### Extracto de página

━━━━━━

Trump amenaza con imponer aranceles a Apple y Mattel, usando su poder comercial para influir en decisiones empresariales clave.

El expresidente Donald Trump ha vuelto a recurrir a su herramienta preferida de presión económica: los aranceles. En las últimas semanas, ha amenazado públicamente con imponer medidas arancelarias a dos grandes corporaciones estadounidenses —Apple y Mattel— en respuesta directa a declaraciones y decisiones tomadas por sus respectivos directores ejecutivos.

━━━━━━

### Material extraído
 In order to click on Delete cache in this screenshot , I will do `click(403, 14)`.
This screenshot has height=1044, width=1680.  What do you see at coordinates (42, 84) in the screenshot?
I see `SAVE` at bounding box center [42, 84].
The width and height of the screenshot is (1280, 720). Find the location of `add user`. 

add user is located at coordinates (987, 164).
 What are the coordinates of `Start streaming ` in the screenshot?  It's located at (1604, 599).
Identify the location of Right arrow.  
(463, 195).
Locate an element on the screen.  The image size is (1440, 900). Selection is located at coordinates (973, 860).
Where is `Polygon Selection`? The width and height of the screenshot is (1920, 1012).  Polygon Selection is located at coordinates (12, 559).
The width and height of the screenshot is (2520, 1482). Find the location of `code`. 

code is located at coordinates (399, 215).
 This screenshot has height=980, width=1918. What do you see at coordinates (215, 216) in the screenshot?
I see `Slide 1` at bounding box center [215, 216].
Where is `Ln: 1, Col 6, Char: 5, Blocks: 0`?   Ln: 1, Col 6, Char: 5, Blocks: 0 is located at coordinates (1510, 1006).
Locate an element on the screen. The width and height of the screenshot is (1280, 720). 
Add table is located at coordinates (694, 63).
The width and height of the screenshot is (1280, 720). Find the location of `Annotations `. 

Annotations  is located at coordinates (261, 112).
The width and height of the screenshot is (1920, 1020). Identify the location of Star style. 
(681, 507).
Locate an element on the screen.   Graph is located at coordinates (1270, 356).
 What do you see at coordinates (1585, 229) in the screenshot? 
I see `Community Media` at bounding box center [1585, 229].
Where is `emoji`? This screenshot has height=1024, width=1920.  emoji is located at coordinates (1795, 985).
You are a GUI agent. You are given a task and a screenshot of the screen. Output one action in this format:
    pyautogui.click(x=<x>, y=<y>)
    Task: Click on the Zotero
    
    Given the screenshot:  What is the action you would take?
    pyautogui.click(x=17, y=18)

━━━━━━

### Tarea 1
Transcribe sin cambios el fragmento del extracto de página que va de "El expresidente Donald" a "respectivos directores ejecutivos.".
### Tarea 2
Resume el extracto de página en dos oraciones.
Las entradas no intervienen en nada de esto.

### Resultado 1
El expresidente Donald Trump ha vuelto a recurrir a su herramienta preferida de presión económica: los aranceles. En las últimas semanas, ha amenazado públicamente con imponer medidas arancelarias a dos grandes corporaciones estadounidenses —Apple y Mattel— en respuesta directa a declaraciones y decisiones tomadas por sus respectivos directores ejecutivos.

### Resultado 2
Donald Trump amenaza con imponer aranceles a Apple y Mattel para usar su poder comercial como presión sobre decisiones empresariales clave. En las últimas semanas ha lanzado estas amenazas públicamente, en respuesta directa a declaraciones y decisiones de los directores ejecutivos de ambas corporaciones.